[FP8][Kernel] Dynamic kv cache scaling factors computation (#11906)

Signed-off-by: Gregory Shtrasberg <Gregory.Shtrasberg@amd.com> Co-authored-by: Micah Williamson <micah.williamson@amd.com>
2025-01-23 13:04:03 -05:00
parent 6e650f56a1
commit e97f802b2d
60 changed files with 276 additions and 1365 deletions
--- a/tests/kernels/test_cache.py
+++ b/tests/kernels/test_cache.py
@@ -160,7 +160,7 @@ def test_reshape_and_cache(
        cloned_value_cache = value_cache.clone()

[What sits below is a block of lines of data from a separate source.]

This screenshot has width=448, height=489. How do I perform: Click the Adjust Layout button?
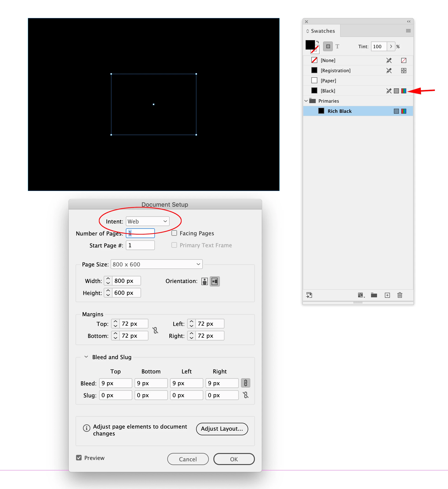pyautogui.click(x=222, y=429)
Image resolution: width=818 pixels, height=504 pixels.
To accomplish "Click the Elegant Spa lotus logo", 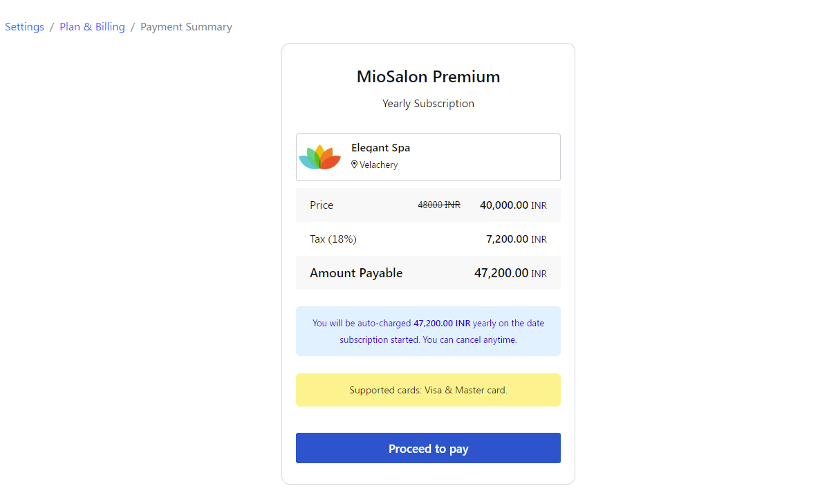I will coord(319,157).
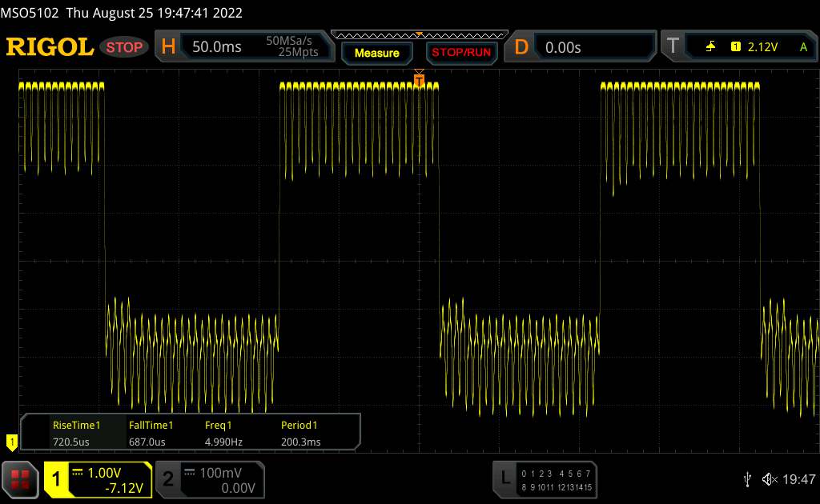Select the channel 1 ground level marker
The height and width of the screenshot is (504, 820).
tap(11, 441)
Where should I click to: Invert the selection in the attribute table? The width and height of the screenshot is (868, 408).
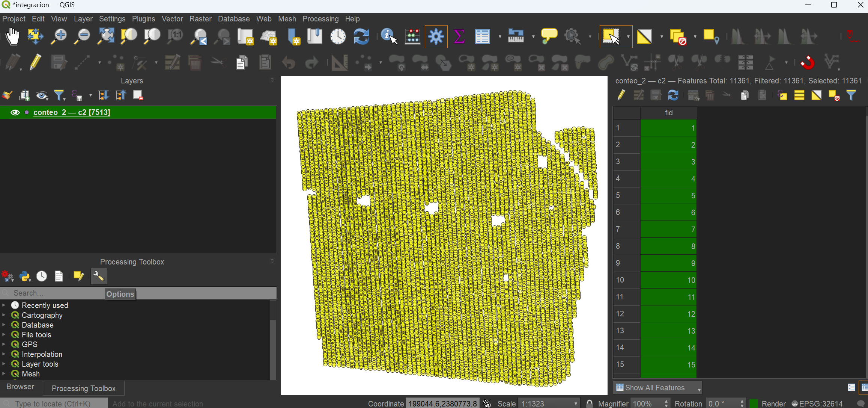click(x=816, y=95)
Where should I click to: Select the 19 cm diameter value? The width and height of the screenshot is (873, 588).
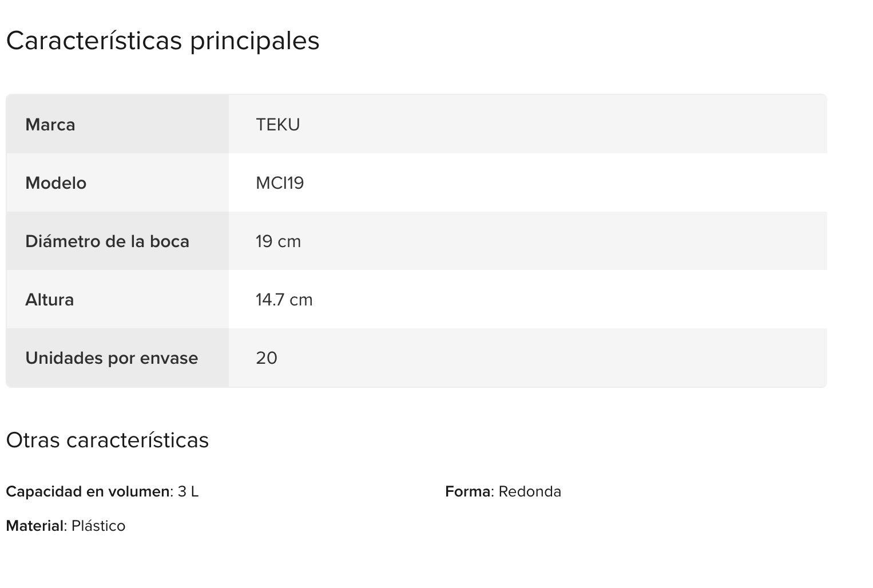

    # Using default kv_scale
-    k_scale = v_scale = 1.0
+    k_scale = v_scale = torch.tensor(1.0, dtype=torch.float32, device=device)

    # Call the reshape_and_cache kernel.
    opcheck(torch.ops._C_cache_ops.reshape_and_cache,
@@ -258,8 +258,8 @@ def test_reshape_and_cache_flash(
    del key_caches
    del value_caches

-    k_scale = key.amax().item() / 256
-    v_scale = value.amax().item() / 256
+    k_scale = (key.amax() / 256.0).to(torch.float32)
+    v_scale = (value.amax() / 256.0).to(torch.float32)

    # Clone the KV caches.
    if kv_cache_dtype == "fp8":
@@ -284,12 +284,12 @@ def test_reshape_and_cache_flash(
        result_key_cache = torch.empty_like(key_cache, dtype=torch.float16)
        ops.convert_fp8(result_key_cache,
                        key_cache,
-                        k_scale,
+                        k_scale.item(),
                        kv_dtype=kv_cache_dtype)
        result_value_cache = torch.empty_like(value_cache, dtype=torch.float16)
        ops.convert_fp8(result_value_cache,
                        value_cache,
-                        v_scale,
+                        v_scale.item(),
                        kv_dtype=kv_cache_dtype)

    # Run the reference implementation.